Tylko w roku ubiegłym na popegeerowskich wsiach Pomorza i Mazur otwarto kilkanaście wielkich, przemysłowych ferm świń. Większość z nich należy do spółek Prima i Animex, ściśle powiązanych z amerykańską korporacją Smithfield Foods, światowym potentatem w hodowli trzody chlewnej.
– Mamy też swoje fermy w Wielkopolsce i w województwie lubelskim – mówi prezes Primy Aleksander Dargiewicz. I dodaje: – Jesteśmy też zainteresowani innymi obiektami na Pomorzu.
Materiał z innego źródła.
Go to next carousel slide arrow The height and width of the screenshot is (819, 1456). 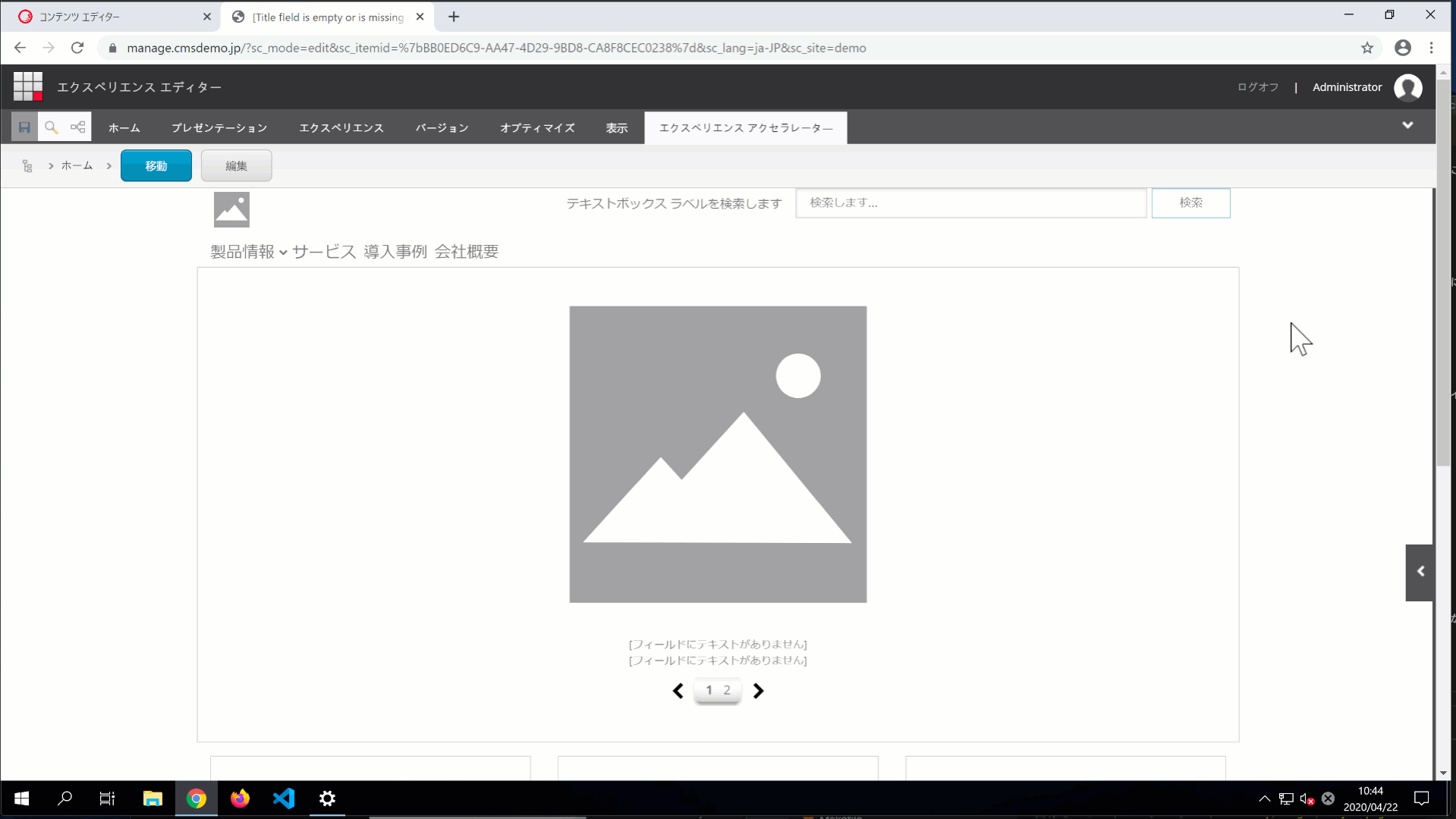coord(758,691)
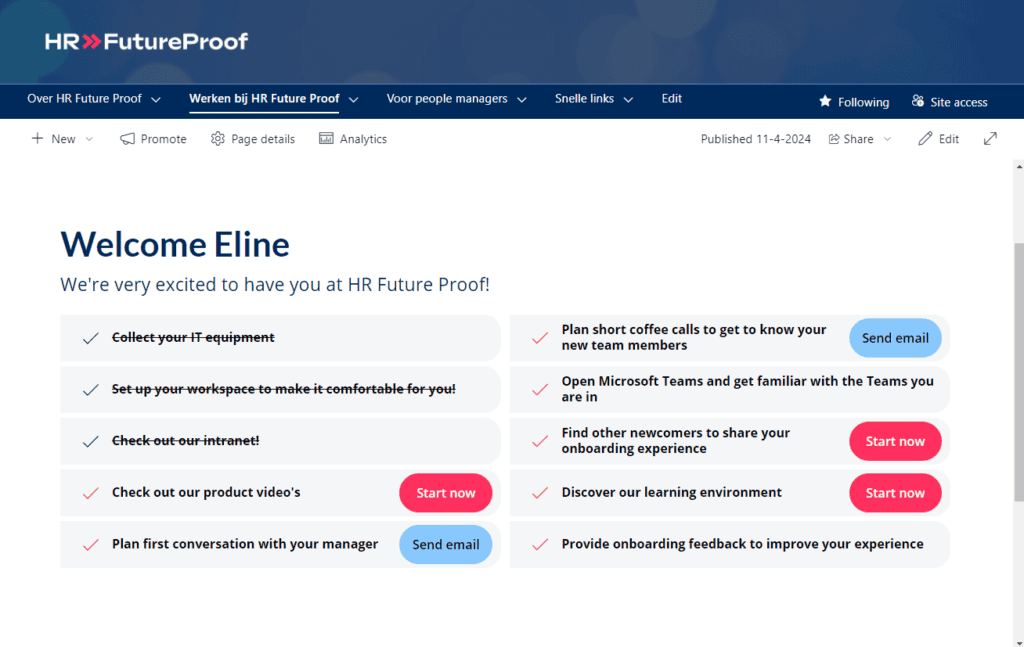This screenshot has width=1024, height=647.
Task: Toggle the checkmark for Collect your IT equipment
Action: pyautogui.click(x=89, y=337)

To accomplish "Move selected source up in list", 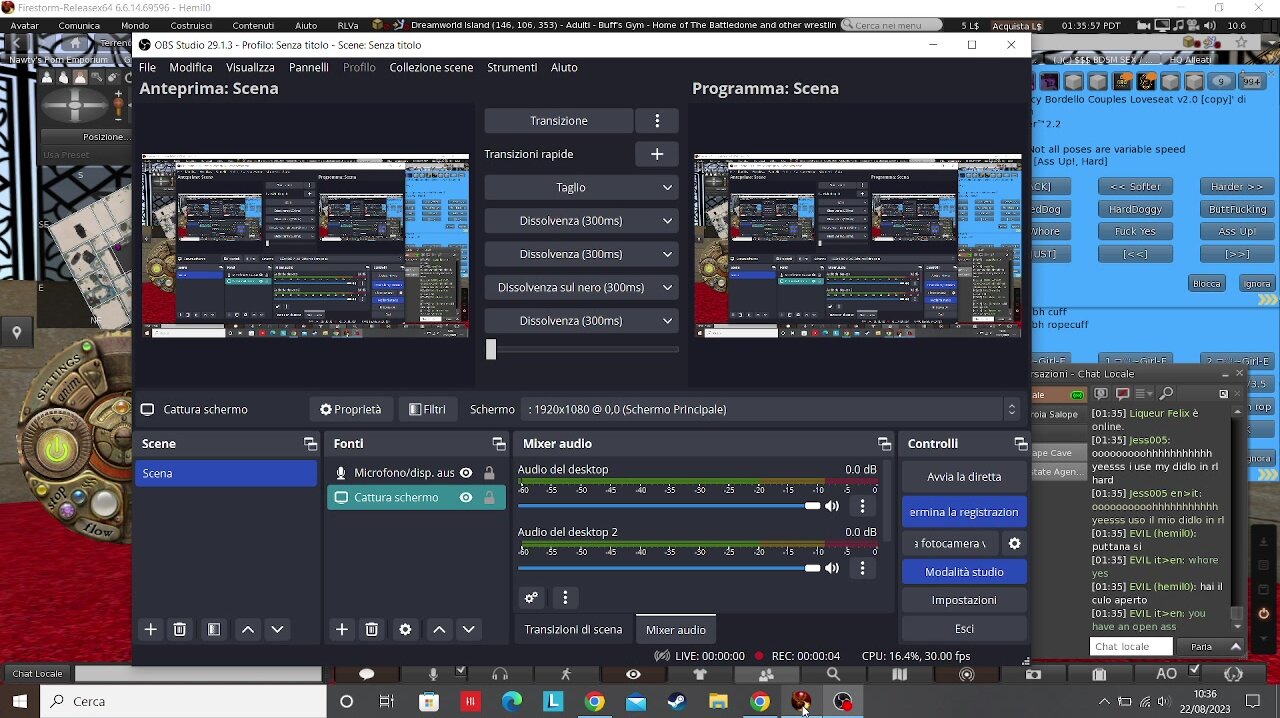I will click(439, 629).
Spółka specjalnie nie wybrzydza. Oprócz popegeerowskich chlewni wykupuje też obory, stajnie, owczarnie i królikarnie. W imponującym tempie adaptuje je na przemysłowe fermy. Po 3–4 miesiącach budynki wypełnia dziesiątkami tysięcy świń. Dopiero potem rozpoczyna starania o pozwolenia na budowę ogromnych zbiorników na gnojowicę tzw. lagun. Państwowe i samorządowe służby ochrony środowiska stawiane są przed faktem dokonanym.
– To prawda, Prima zaczyna działalność od ogona – potwierdza Zenon Maksalon, burmistrz Barwic (woj. zachodniopomorskie), do którego spółka wystąpiła o wydanie warunków na budowę laguny na wypełnionej już świniami fermie w Gonnem Małym. – Przemysłowy tucz świń jest działalnością gospodarczą o szczególnym zagrożeniu dla środowiska – tłumaczy burmistrz. – Dlatego wniosek o warunki budowy przekazaliśmy do zaopiniowania służbom wojewody. Otrzymaliśmy stamtąd pozytywną opinię.
Przy wydawaniu korzystnych dla Primy opinii zachodniopomorski wojewoda posiłkuje się raportami o wpływie na środowisko świńskich ferm, których wykonanie zleca sama spółka. Trudno się dziwić, że zleceniodawcom większej krzywdy one nie czynią. – Za opracowanie raportu płacimy po kilkanaście tysięcy złotych – przyznaje prezes Dargiewicz.